Wed. Sep 28th, 2022

The famed French industrial architect and designer Phillipe Starck might not be the first name that comes to mind when choosing to redesign one of Switzerland’s rarefied five-star hotels. Starck seemed a somewhat unlikely choice to deconstruct and reimagine the hotel Eden au Lac in Zurich, better known for whimsy and bold statements than the often conservative tastes found in this city of bankers.

When I stayed there 15 years ago, the French Empire-style property was notable for its superb location across the street from Lake Zurich and one of Europe’s liveliest and greenest waterfront parks.

That location is still enthralling.

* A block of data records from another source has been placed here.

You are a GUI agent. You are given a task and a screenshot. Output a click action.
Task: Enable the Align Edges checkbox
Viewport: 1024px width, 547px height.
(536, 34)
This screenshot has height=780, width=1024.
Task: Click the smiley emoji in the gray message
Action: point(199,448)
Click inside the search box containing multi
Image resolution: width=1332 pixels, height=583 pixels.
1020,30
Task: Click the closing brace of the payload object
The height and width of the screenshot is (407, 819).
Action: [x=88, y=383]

It’s just a few minutes’ stroll to the Opera House and the stunning Pavilion Le Corbusier, the master architect’s last building, which was renovated and reopened in 2019. It’s also less than 10 minutes to the Bahnhofstrasse, the city’s stately shopping street.

But during that first stay, the hotel also had the tired look of a hotel from a Le Carre spy novel, suitable for world-weary spies, perhaps, but not for those on holiday.

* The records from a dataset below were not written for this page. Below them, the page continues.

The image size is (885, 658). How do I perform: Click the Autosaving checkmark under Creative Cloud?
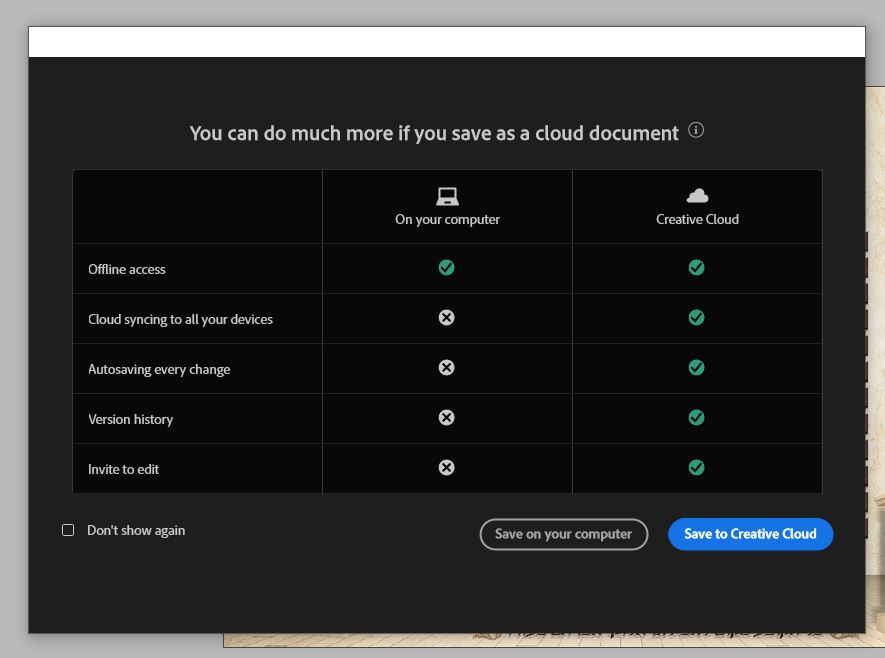coord(697,368)
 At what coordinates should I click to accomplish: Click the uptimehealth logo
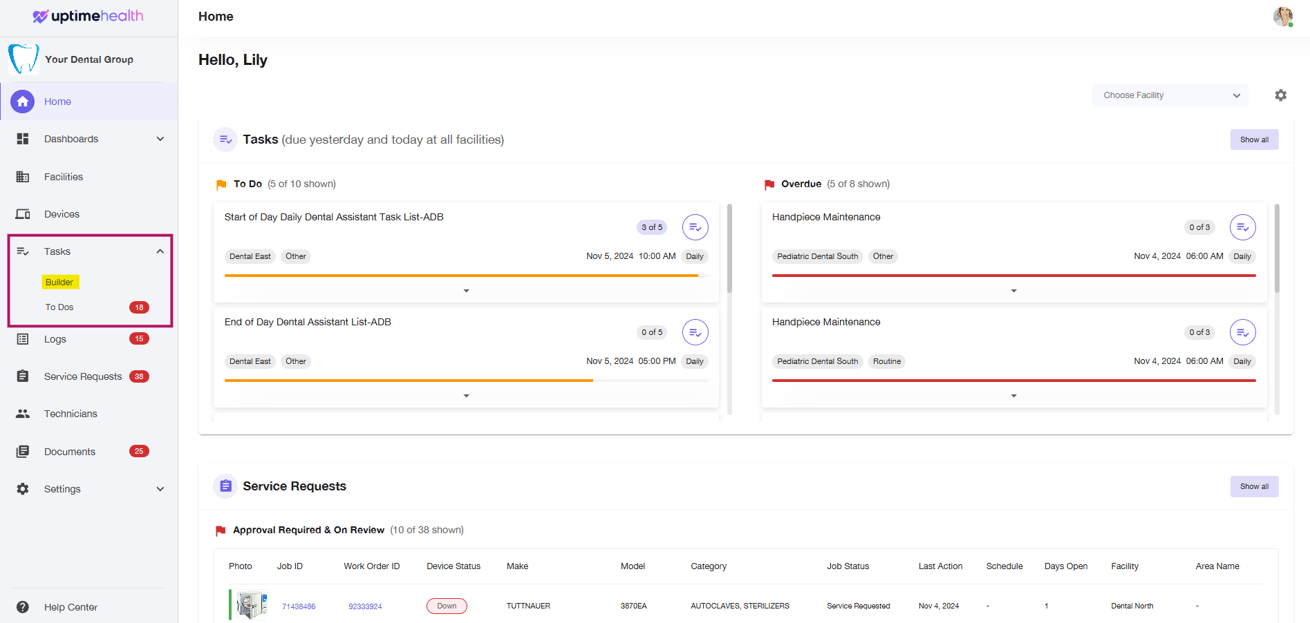88,16
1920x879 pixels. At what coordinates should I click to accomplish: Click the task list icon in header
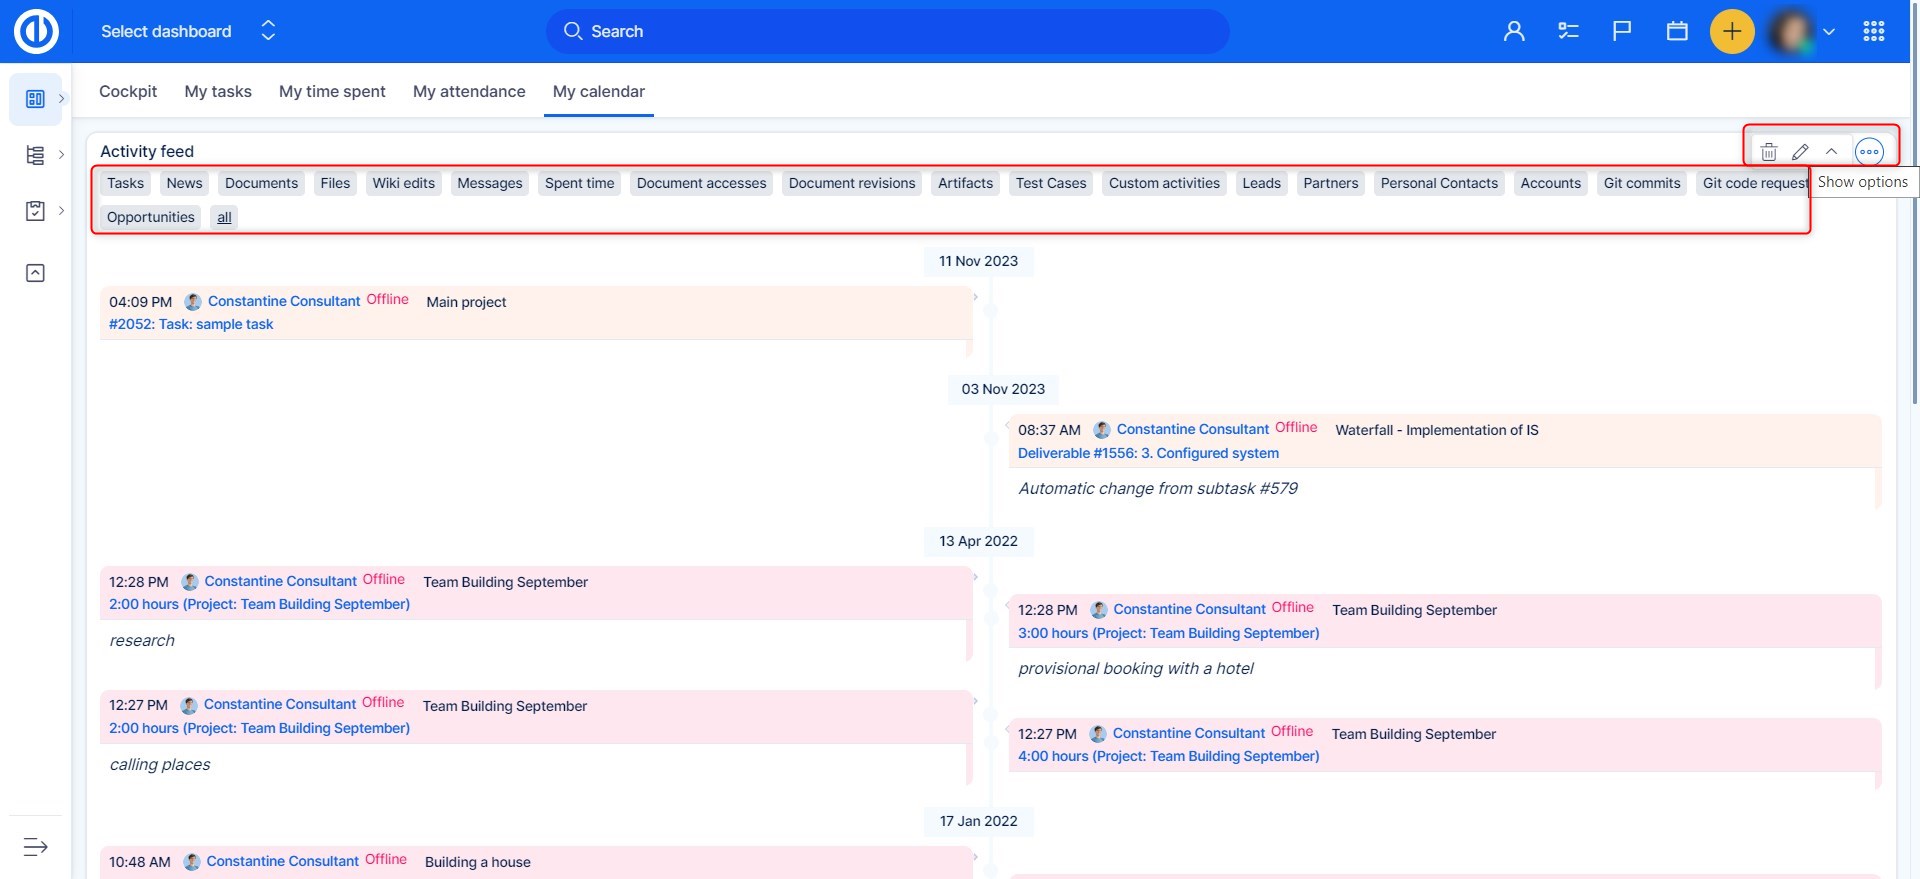pyautogui.click(x=1568, y=32)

Cut to 2022 and Starck’s radical reimaging of this grand dame as “an imaginary yacht club” that would not look out of place in St. Tropez. The hotel had a quiet reopening during the pandemic but now is fully open. Now called La Réserve Eden au Lac Zurich, it’s part of Michel Reybier Hospitality, which took over the hotel in 2015 and also oversees the Victoria Jungfrau in Interlaken, the Mont Cervin Palace in Zermatt and the Bellevue Palace in Bern. The transformation is dramatic and quite beautiful, the property buzzing without seeming overly busy.

Zurich is already home to some legendary five-star properties, the Baur au Lac, Storchen and the Dolder Grand. The Eden au Lac is far more intimate – there are just 40 rooms – and the size makes it feel more like a palatial villa. The staff meets and greets you and continues to do so – discretely – during your stay. It’s a very personal and welcome touch.

It is also in one of my favorite Zurich neighborhoods. Directly across the street from the hotel is the Art Nouveau-era Bad Utoquai, a turn of the last century bathing pavilion on Lake Zurich. That same thoughtful hotel staff offers complimentary entrance passes, locks and swim bags with flip flops and towels in the event you would like to swim in the lake, as I do every time I’m in the city.

The transformation of the century-old building in Switzerland’s largest city was clearly a challenge for Starck, who said, “La Réserve Eden au Lac Zurich is like dancing rock and roll with the Queen of England. Everything is traditional yet resolutely unconventional. It’s a timeless cocktail composed of classicism, modernity, intelligence and creativity.”

That translates to wonderfully appointed guestrooms, the best of which overlook Lake Zurich and the hills beyond. Wooden floors are a counterpoint to expansive, light-filled views. The rooms have leather accents and soft furnishings, as well as the use of metal in places where you’d expect to find wood, which I think is a Starck hallmark. Bathrooms feature rain showers and stand-alone tubs, not huge but certainly luxurious.

The lobby has a DJ – you read that right – who plays tunes from cocktail time through the early evening. Continue to the glass elevator, which rises slowly and allows views of other floors as you ascend to the top. Here is the rooftop bar, with its panorama of the city. The La Muña restaurant has both outside tree-lined dining overlooking Zurich and inside dining. The cozy interior is a sloped-ceiling space filled with nautical memorabilia, including wooden boats hanging from the ceiling. The menu from Chef Domenico Zizzi is Japanese- Peruvian. You can expect sushi, sashimi and ceviches in this cozy space, along with entrees like Black Cod marinated in miso and served with sweet potato, radish and plantains.

Italian chef Marco Ortolani has created an inventive and daring menu at the welcoming Eden Kitchen & Bar on the ground floor, with windows looking out onto the lake. Behind a green tile counter, the busy open kitchen turns out amuse bouches such as chocolate and foie gras cones, Vermouth-filled black olives and a bao bun truffle. Move on to starters like beef tartare covered in a lawn of chives and topped with a dollop of mustard that looked like a fried egg. Or a pasta dish where squid is the substitute for pasta, with pecorino, pork cheeks and egg. There was also the remarkable Acquarello Risotto, with lime, green beans ceviche and the small shrimp known as cicale di mare followed by grilled beef from Simmental cattle that was butter-tender.

The wine list, which has some well-chosen Swiss wines, also has a bevy of French offerings, including wines from Reybier’s own vineyards. These include wines from his famed vineyards in Cos d’Estournel. Ortolani has already has 15/20 Gault Millau points and, one suspects, must be on a short list for recognition from Michelin.

The return of the Eden au Lac is something to celebrate. It’s a highly sophisticated hotel aimed at a knowing international crowd and the perfect lair for a couple of nights before you embark on your explorations of Switzerland.